▶ _Work to do_
Please pull out every line of the items below that contains the word "Expand", and copy each one unchanged.

▶ _Listing_
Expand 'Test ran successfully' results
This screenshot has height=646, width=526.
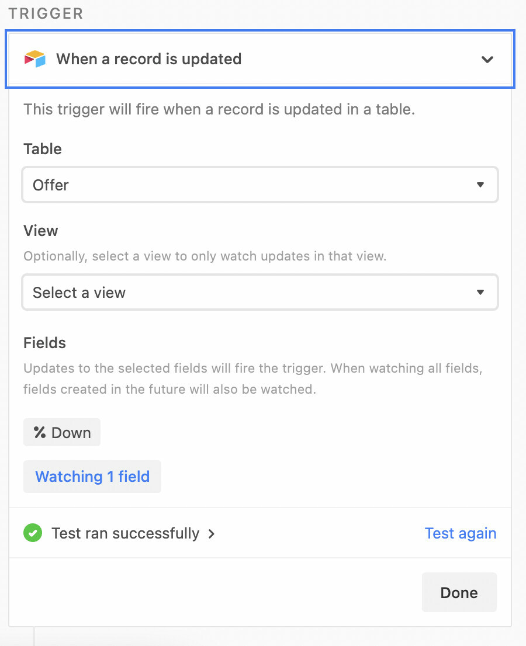coord(125,533)
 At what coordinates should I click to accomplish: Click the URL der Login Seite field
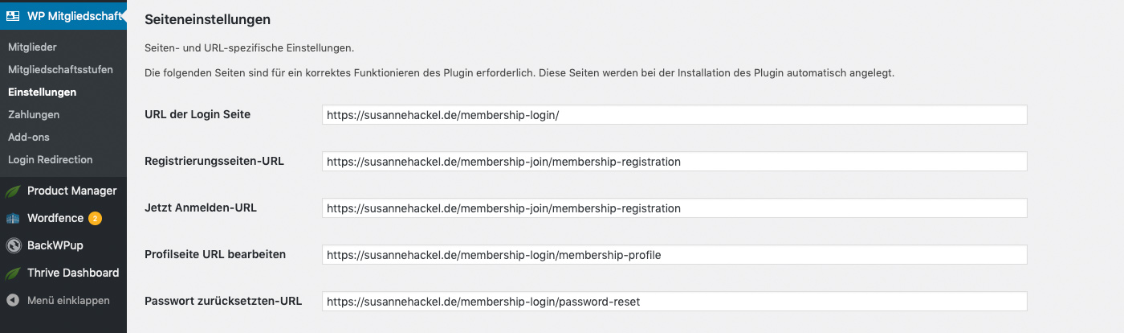pos(674,115)
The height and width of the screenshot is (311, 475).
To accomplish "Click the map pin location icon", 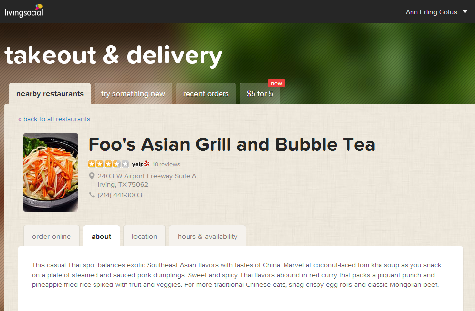I will pos(92,176).
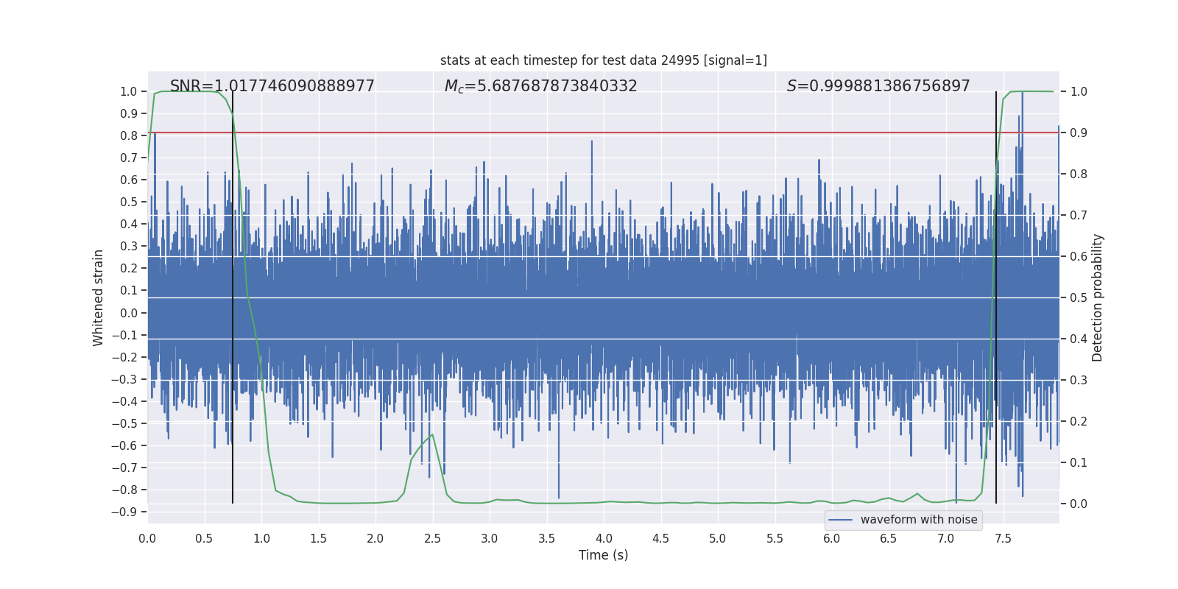1178x589 pixels.
Task: Click the S=0.9998 annotation text
Action: (878, 86)
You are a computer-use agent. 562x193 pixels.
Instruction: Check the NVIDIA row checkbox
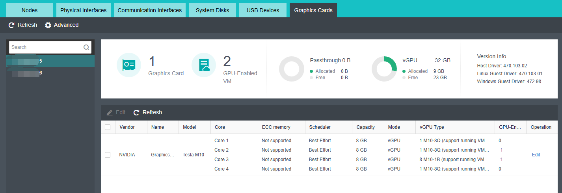point(108,155)
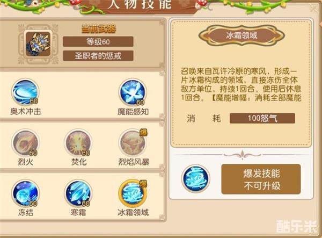Click the 人物技能 panel title

pyautogui.click(x=140, y=4)
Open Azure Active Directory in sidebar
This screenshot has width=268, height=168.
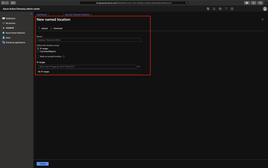click(x=15, y=32)
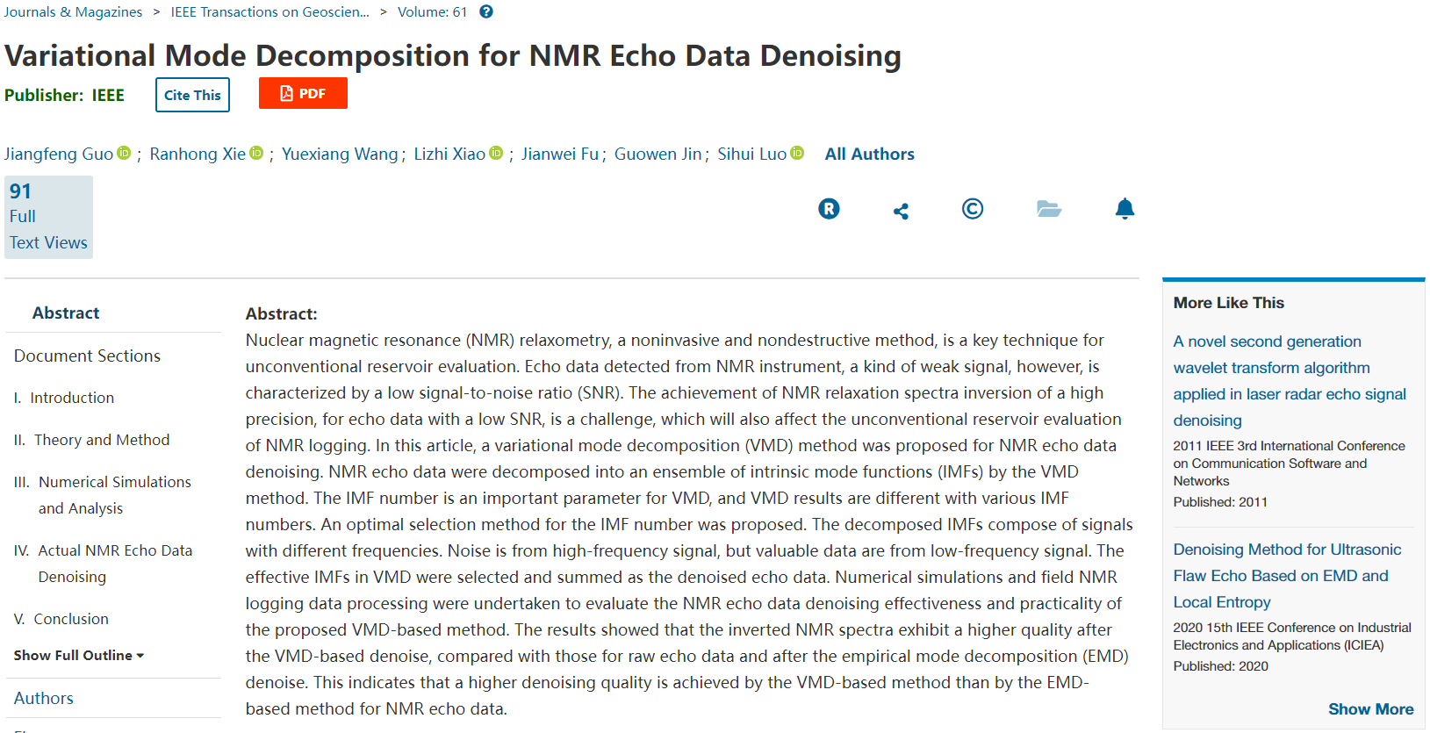Open Journals & Magazines breadcrumb
This screenshot has height=733, width=1430.
[x=73, y=11]
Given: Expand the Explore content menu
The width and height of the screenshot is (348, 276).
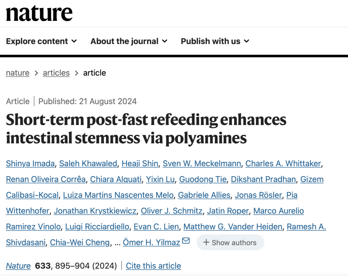Looking at the screenshot, I should point(41,41).
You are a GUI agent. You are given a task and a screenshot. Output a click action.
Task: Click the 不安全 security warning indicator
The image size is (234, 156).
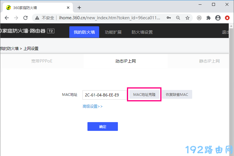[x=45, y=18]
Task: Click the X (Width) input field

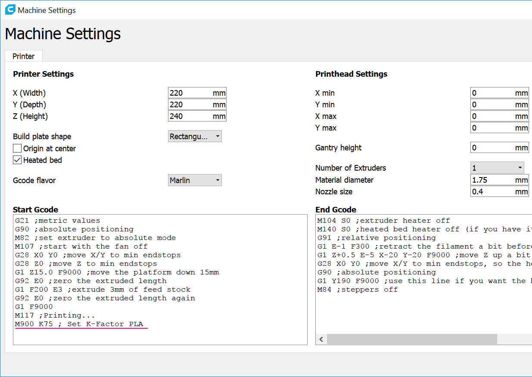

▶ _Finished answer_
Expand 'Test ran successfully' results
Given: Expand the Explore content menu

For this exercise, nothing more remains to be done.